Excerpted text =
Wouldn't be surprised if USAF had similar or maybe he was issued an RAF pair
for having difficult feet. :)

[0] [https://www.historicflyingclothing.com/en-
GB/ww2-raf/raf-194...](https://www.historicflyingclothing.com/en-
GB/ww2-raf/raf-1943-pattern-flying-boots-s8/prod_15245)

[1]
[http://www.oldnautibits.com/assets/images/aeronautical/image...](http://www.oldnautibits.com/assets/images/aeronautical/images/PC196.jpeg)

------
VerDeTerre
As I understand it, when the Germans occupied Paris, they saw it as a key
prize and were keen to keep its culture alive, at least superficially. There
was a fair amount of prestige in sending home something refined. Imagine--if
the city lost its luster, the perfume and garments the soldiers sent home to
their sweethearts wouldn't seem quite so special! The fashion industry
continued to operate, with styles changing seasonally, another thing besides
regional differences for the SOE to contend with. Only a spy would sport last
month's hairstyle!

It also meant an opportunity for Section F members operating in France. At
home in Britain, clothing was rationed, but as recounted in "Carve Her Name
With Pride" (about Violette Szabo), "Out shopping by herself the next day, she
went to Molyneux, the famous couturier in the Rue Royale, which, despite the
German occupation, was still carrying on.... Here she bought, as her bill
dated April 28th, 1944, shows, three dresses and one very attractive jersey.

Activity =
According to the forum thread, what did Violette Szabo buy at Molyneux? Rely only on the forum thread, not on outside knowledge.

Given data =
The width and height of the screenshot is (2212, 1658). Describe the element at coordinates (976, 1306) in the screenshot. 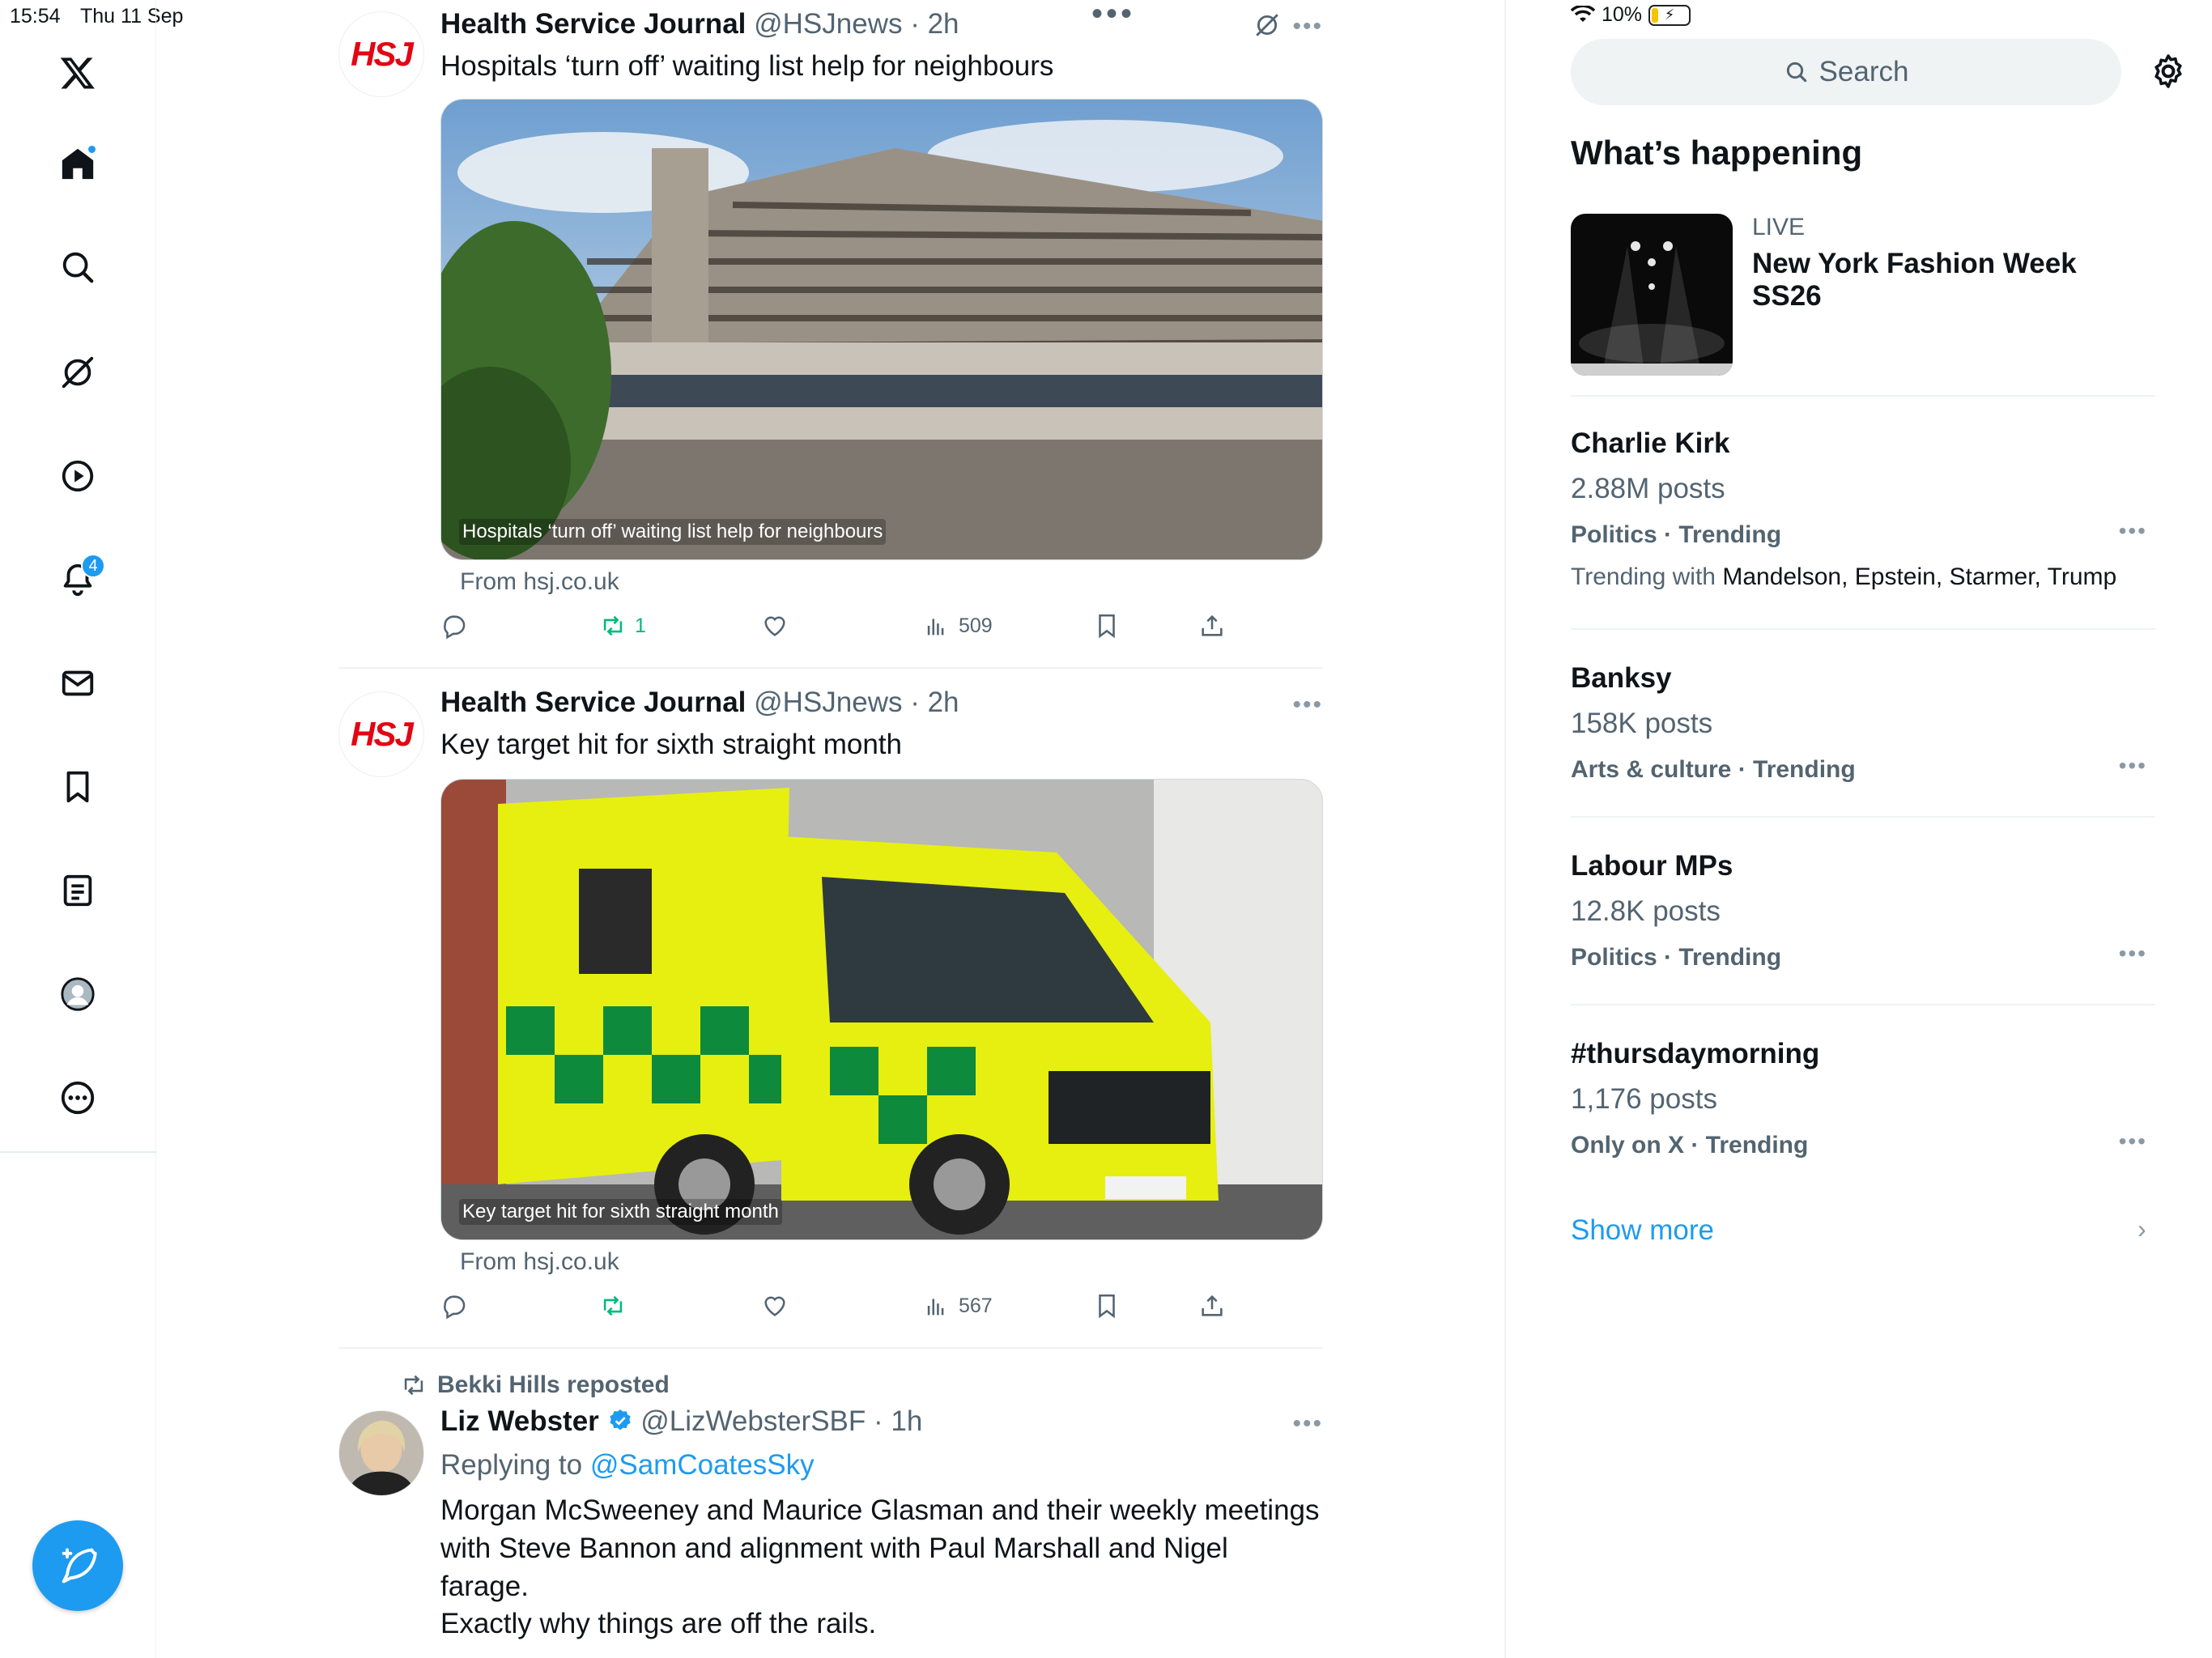

I see `views-count: 567` at that location.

Answer section =
Three dresses and one very attractive jersey.